Joergensen appeared irrational at a preliminary hearing when he waved a sheaf of papers and handwritten materials before retired 6th Judicial District Judge Gregory G. Lyman of Durango, presiding after all local court employees were recused due to the fact that some lost homes and cabins in the fire.
 Joergensen turned the preliminary hearing into a forum in which to enter his own motions and voice his own opinions. He was bound over for trial on more than 200 charges of felony arson.
Before the fire, he wrote repeatedly on social media about anarchy and hatred of government and Joergensen claimed his attorney wasn’t giving him information on the case and asked the judge for new representation. He also asked for a change of venue and a different judge
On April 23, Joergensen was back in the courtroom for a status update on motions filed by both the defense and prosecution.
In his arrest affidavit, however, Joergensen changed his story on how the fire started multiple times, claiming it was an accident.
Topping the list was the story of how he cooked meat to eat and didn’t watch the burn pit in which the fire was started.
Another explanation of burning trash was also questioned, since he admittedly didn’t ensure the fire was out before going into his RV camper home and falling asleep.

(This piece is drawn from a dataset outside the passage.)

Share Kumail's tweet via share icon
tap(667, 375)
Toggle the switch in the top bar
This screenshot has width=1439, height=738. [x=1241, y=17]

When he awakened, he called to report the fire, which had spread to some bushes next to his place and then tried to quell the flames with towels and a blanket, suffering facial burns and scorched clothing.

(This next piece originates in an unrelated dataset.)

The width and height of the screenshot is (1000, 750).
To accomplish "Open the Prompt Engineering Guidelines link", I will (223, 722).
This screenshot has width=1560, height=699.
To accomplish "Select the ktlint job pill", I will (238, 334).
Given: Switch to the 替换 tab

Still in the Costilla County Jail, Joergensen reportedly spends his days trying to challenge his arrest. A gag order bars jail staff from communication with him about anything other than his basic needs.
According to ICE, Joergensen is a deportable alien, “admitted to the United States subject to any grounds of removal specified in the Immigration and Nationality Act.
"This includes any alien illegally in the United States, regardless of whether the alien entered the country by fraud or misrepresentation or entered legally but subsequently violated the terms of his or her nonimmigrant classification or status.”